Top of Data for this task

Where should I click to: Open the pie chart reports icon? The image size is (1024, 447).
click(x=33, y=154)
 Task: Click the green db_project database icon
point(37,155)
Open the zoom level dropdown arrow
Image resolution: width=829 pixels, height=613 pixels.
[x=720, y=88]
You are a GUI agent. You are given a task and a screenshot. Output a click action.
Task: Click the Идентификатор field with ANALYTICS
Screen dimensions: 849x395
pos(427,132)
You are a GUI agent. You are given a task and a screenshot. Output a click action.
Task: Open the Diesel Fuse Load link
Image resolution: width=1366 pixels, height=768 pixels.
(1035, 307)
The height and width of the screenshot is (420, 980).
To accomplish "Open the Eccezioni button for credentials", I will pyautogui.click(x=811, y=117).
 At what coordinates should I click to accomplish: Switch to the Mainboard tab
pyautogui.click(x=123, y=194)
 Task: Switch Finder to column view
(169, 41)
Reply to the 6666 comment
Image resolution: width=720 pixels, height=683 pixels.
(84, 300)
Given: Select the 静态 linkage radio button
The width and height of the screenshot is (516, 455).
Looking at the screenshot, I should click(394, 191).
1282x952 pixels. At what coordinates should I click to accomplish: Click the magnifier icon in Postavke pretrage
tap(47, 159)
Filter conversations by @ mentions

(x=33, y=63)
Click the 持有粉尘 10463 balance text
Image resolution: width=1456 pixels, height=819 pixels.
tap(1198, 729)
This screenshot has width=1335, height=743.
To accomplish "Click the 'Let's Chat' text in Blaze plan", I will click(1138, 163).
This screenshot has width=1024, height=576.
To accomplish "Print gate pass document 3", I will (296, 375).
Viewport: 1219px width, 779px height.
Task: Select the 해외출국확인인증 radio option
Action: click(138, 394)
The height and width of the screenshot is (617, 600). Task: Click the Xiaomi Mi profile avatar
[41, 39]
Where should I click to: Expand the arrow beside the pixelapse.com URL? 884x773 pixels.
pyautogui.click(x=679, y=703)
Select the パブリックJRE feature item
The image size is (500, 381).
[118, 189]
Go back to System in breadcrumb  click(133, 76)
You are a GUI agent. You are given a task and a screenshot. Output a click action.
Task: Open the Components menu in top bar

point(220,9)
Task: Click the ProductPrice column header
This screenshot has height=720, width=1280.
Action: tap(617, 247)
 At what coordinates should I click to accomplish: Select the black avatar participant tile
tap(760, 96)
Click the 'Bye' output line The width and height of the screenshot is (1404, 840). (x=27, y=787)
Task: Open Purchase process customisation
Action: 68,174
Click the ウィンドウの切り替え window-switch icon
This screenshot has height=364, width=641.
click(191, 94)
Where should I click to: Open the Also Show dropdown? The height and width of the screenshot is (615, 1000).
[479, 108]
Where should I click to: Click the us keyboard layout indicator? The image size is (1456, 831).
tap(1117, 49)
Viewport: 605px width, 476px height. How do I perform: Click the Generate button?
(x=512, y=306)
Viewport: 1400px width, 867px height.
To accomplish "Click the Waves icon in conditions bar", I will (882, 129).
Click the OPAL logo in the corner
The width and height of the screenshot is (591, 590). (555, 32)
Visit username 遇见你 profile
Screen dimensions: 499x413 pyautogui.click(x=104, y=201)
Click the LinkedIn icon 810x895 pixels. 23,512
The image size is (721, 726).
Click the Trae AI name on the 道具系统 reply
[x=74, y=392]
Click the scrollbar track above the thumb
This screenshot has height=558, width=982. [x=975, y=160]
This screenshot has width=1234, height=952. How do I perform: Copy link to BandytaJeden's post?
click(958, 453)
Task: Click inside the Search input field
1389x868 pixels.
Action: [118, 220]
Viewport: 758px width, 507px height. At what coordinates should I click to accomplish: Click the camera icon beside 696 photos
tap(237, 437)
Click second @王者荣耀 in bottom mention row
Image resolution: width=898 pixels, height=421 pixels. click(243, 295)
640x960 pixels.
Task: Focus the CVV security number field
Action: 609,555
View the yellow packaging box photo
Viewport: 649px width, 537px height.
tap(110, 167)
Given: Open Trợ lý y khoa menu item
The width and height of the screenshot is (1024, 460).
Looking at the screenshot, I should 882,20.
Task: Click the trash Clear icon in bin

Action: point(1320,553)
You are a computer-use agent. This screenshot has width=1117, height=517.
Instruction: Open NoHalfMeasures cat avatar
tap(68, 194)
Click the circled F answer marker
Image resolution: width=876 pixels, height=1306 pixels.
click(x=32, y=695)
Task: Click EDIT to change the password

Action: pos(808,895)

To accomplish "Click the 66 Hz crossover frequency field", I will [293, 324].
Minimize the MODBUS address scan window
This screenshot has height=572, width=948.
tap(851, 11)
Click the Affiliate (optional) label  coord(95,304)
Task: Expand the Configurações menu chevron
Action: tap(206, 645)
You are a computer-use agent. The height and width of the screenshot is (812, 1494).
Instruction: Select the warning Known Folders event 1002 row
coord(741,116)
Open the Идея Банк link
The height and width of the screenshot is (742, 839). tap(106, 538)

Bottom of Data for this task

Taking the entries above, print exactly the lines starting at the line with "Instruction: Open NoHalfMeasures cat avatar" and ending at the line with "You are a computer-use agent. The", both included.

Task output
Instruction: Open NoHalfMeasures cat avatar
tap(68, 194)
Click the circled F answer marker
Image resolution: width=876 pixels, height=1306 pixels.
click(x=32, y=695)
Task: Click EDIT to change the password

Action: pos(808,895)

To accomplish "Click the 66 Hz crossover frequency field", I will [293, 324].
Minimize the MODBUS address scan window
This screenshot has height=572, width=948.
tap(851, 11)
Click the Affiliate (optional) label  coord(95,304)
Task: Expand the Configurações menu chevron
Action: tap(206, 645)
You are a computer-use agent. The height and width of the screenshot is (812, 1494).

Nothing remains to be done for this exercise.